Age: Patients must be less than 30 years of age at the time of study enrollment.

Diagnosis: Patients must be newly diagnosed with de novo acute myelogenous leukemia.

Patients with previously untreated primary AML who meet the customary criteria for AML with ≥ 20% bone marrow blasts as set out in the 2008 WHO Myeloid Neoplasm Classification are eligible.

Attempts to obtain bone marrow either by aspirate or biopsy must be made unless clinically prohibitive. In cases where it is clinically prohibitive, peripheral blood with an excess of 20% blasts and in which adequate flow cytometric and cytogenetics/FISH testing is feasible can be substituted for the marrow exam at diagnosis.

Patients with < 20% bone marrow blasts are eligible if they have:

A karyotypic abnormality characteristic of de novo AML (t(8;21)(q22;q22), inv(16)(p13q22) or t(16;16)(p13;q22) or 11q23 abnormalities),

The unequivocal presence of megakaryoblasts, or

Biopsy proven isolated myeloid sarcoma (myeloblastoma; chloroma, including leukemia cutis).

Patients with any performance status are eligible for enrollment.

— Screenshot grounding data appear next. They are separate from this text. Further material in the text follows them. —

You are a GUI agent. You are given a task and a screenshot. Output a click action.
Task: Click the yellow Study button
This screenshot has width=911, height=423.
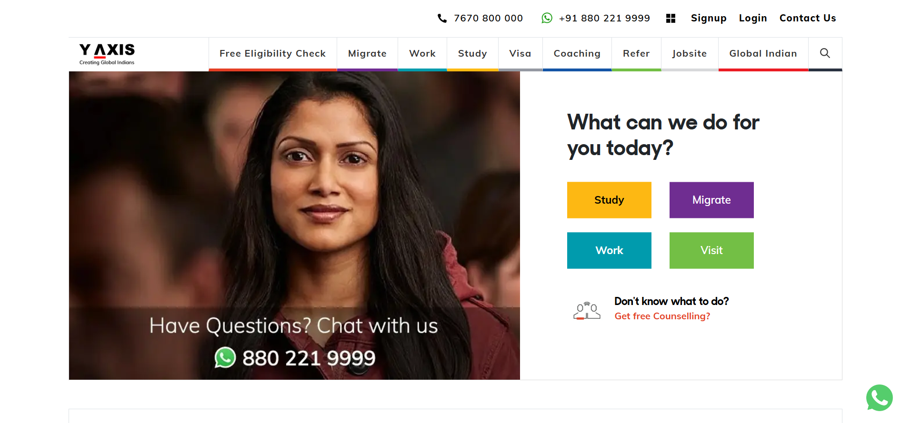[x=609, y=200]
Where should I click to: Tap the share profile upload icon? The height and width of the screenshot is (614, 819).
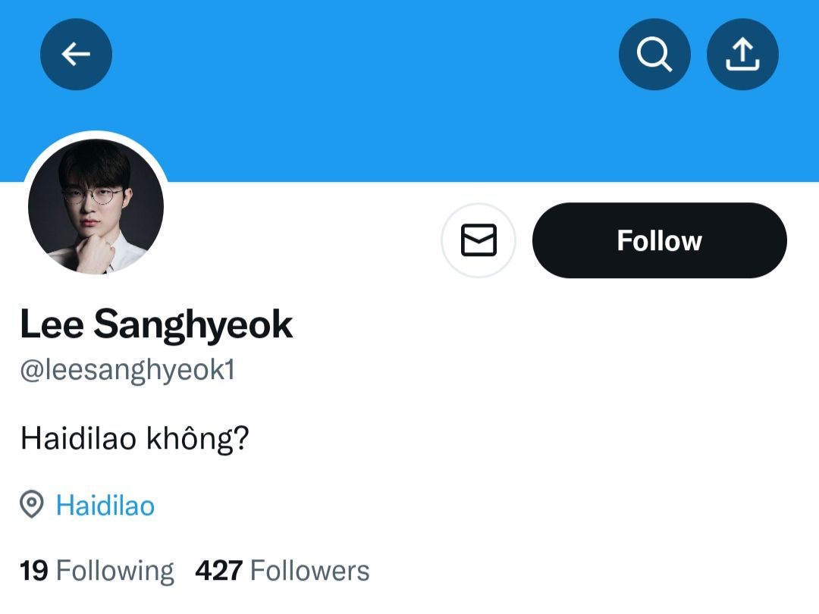pyautogui.click(x=742, y=55)
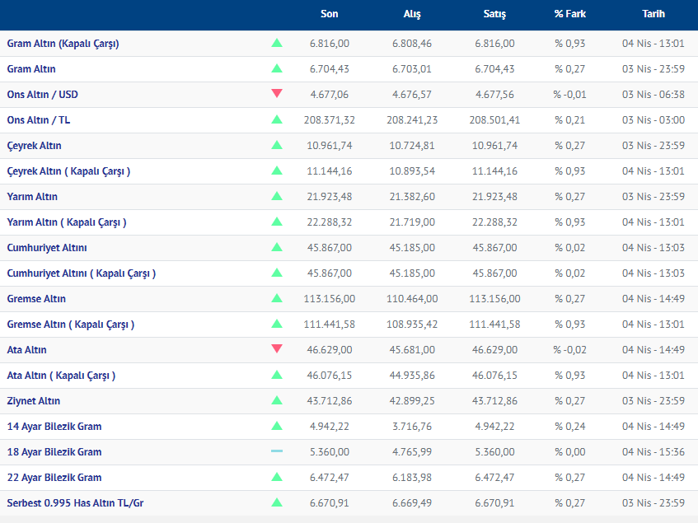The width and height of the screenshot is (698, 523).
Task: Click the red down arrow in Ata Altın row
Action: pos(277,349)
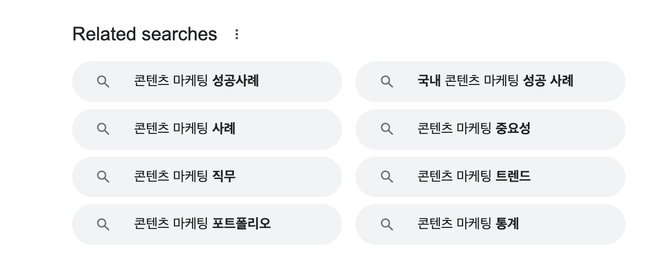
Task: Open the Related searches three-dot options menu
Action: (x=237, y=35)
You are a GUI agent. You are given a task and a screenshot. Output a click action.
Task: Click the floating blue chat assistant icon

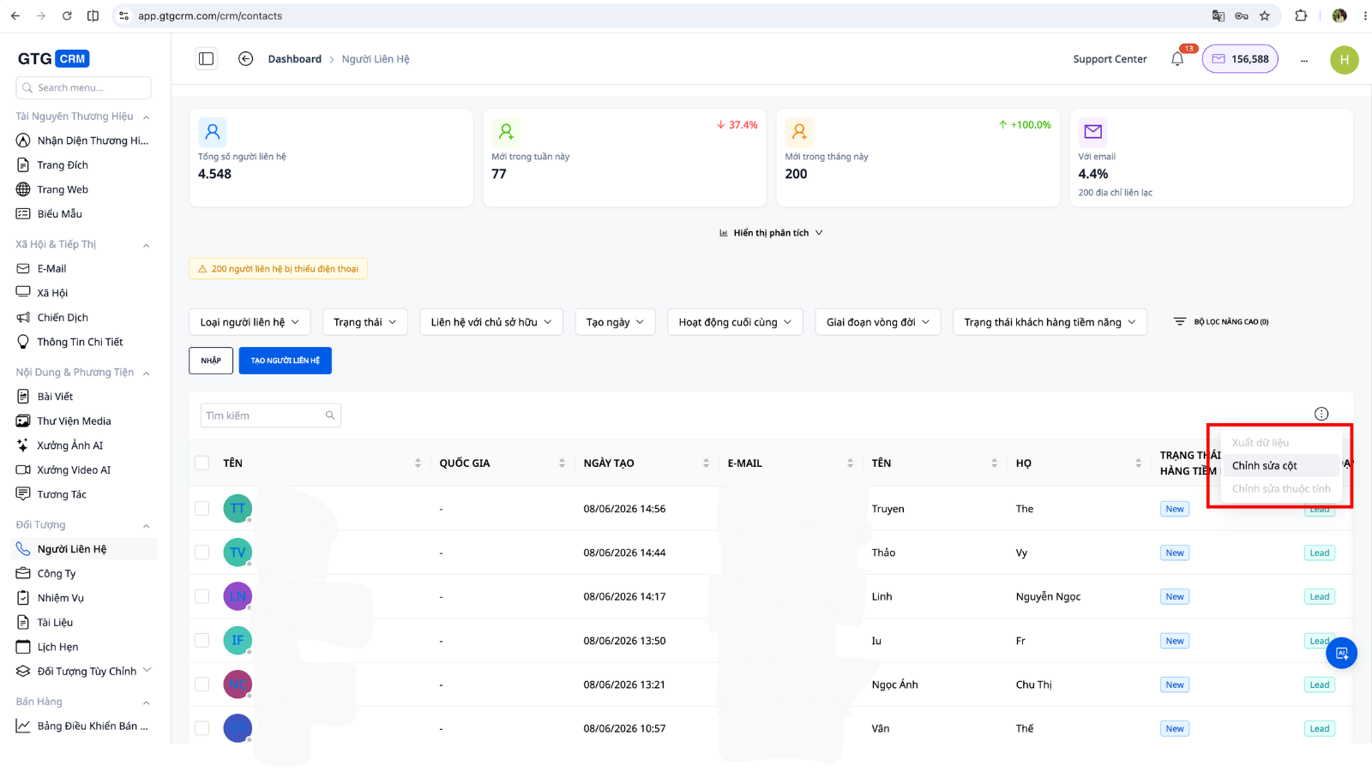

Prior therapy with hydroxyurea, all-trans retinoic acid (ATRA), corticosteroids (any route), and IT cytarabine given at diagnosis is allowed. Hydroxyurea and ATRA must be discontinued prior to initiation of protocol therapy. Patients who have previously received any other chemotherapy, radiation therapy or any other
antileukemic therapy are not eligible for this protocol.


Exclusion Criteria

1) Excluded Constitutional Conditions:

Patients with any of the following constitutional conditions are not eligible:

a. Fanconi anemia

b.  Shwachman syndrome

c.  any other known bone marrow failure syndrome

d.  patients with constitutional trisomy 21 or with constitutional mosaicism of trisomy 21

Note:  enrollment may occur pending results of clinically indicated studies to exclude these conditions.

2)  Other excluded conditions

Patients with any of the following oncologic diagnoses are not eligible:

a.  Any concurrent malignancy

b.  Juvenile myelomonocytic leukemia (JMML)

c.  Philadelphia chromosome positive AML

d.  Biphenotypic or bilineal acute leukemia

e.  Acute promyelocytic leukemia

f.  Acute myeloid leukemia arising from myelodysplasia

g.  Therapy-related myeloid neoplasms

Note:  Enrollment may occur pending results of clinically indicated studies to exclude these conditions.

3) Pregnancy and Breast Feeding: Female patients who are pregnant are ineligible since fetal toxicities and teratogenic effects have been noted for several of the study drugs. Lactating females are not eligible unless they have agreed not to breastfeed their infants. Female patients of childbearing potential are not eligible unless a negative pregnancy test result has been obtained. Sexually active patients of reproductive potential are not eligible unless they have agreed to use an effective contraceptive method for the duration of their study participation.